Published online Feb 23, 2016. doi: 10.5494/wjh.v6.i1.41
Peer-review started: August 24, 2015
First decision: September 30, 2015
Revised: November 2, 2015
Accepted: December 1, 2015
Article in press: December 2, 2015
Published online: February 23, 2016
Processing time: 186 Days and 6.3 Hours
The objective of this review is to summarize current data obtained so far in catecholamine-essential hypertension (EH) relationships on a genetic basis. As the major elements driving the sympathetic system’s actions, catecholamines modulate a variety of physiological processes and mutations related to the system. This could generate serious disorders, such as severe mental illnesses, stress-induced disorders, or impaired control of blood pressure or motor pathways. EH is idiopathic, and the genetic basis of its causes and substantial interindividual discrepancies in response to different types of treatments are the focus of interest. Susceptibility to disease or efficacy of treatments are thought to reflect genomic variabilities among individuals. Therefore, outlining the available knowledge in functional genetic polymorphisms linked to EH will make the picture clearer and will help to establish future prospects in the field.
Core tip: Catecholamines are the major elements of sympathetic system’s actions, therefore they also act as important regulators of blood pressure.
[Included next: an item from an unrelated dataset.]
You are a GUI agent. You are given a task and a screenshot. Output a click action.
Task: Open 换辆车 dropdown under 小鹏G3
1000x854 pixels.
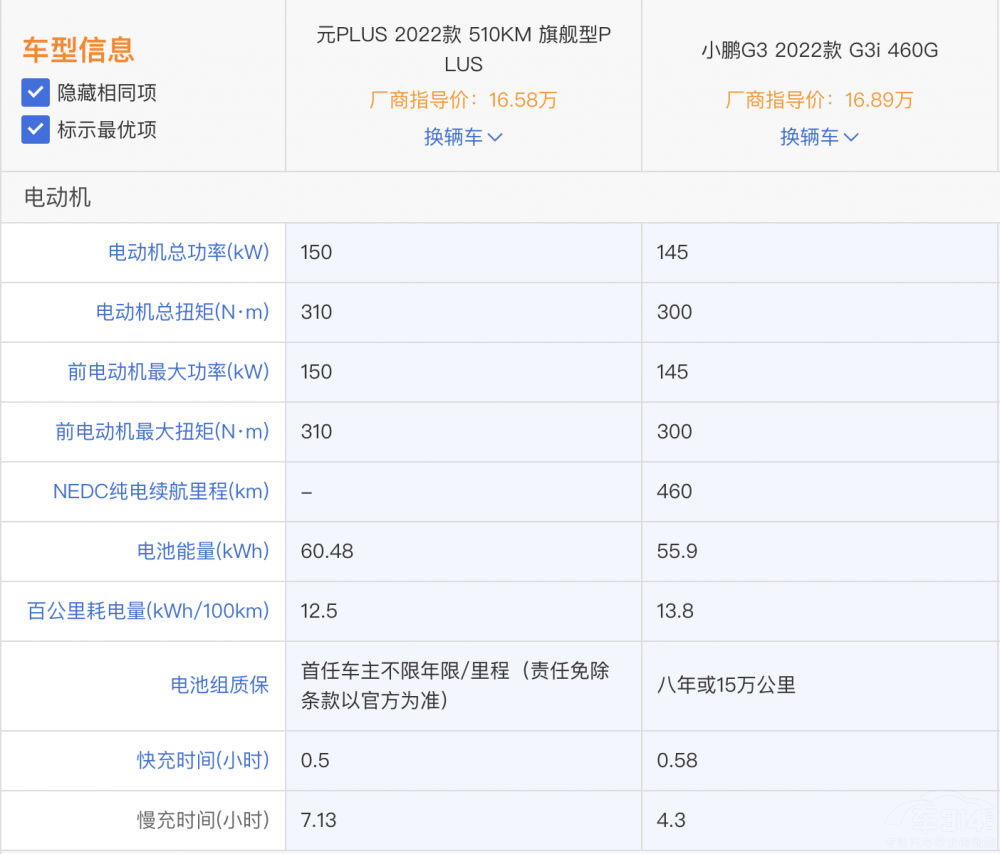pos(819,137)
Polymorphism studies require a tedious approach since there are inconsistencies among the studies due to different ethnical origins, subject size and self discrepancies among individuals. Nevertheless, there are many promising findings and still more fields to investigate. Especially role of genes involved in the biosynthesis and metabolism of catecholamines were relatively missing. This review summarizes the current knowledge about catecholamine-related polymorphisms on the basis of development, prognosis and drug response of essential hypertension and aims to improve better assessment of the disease.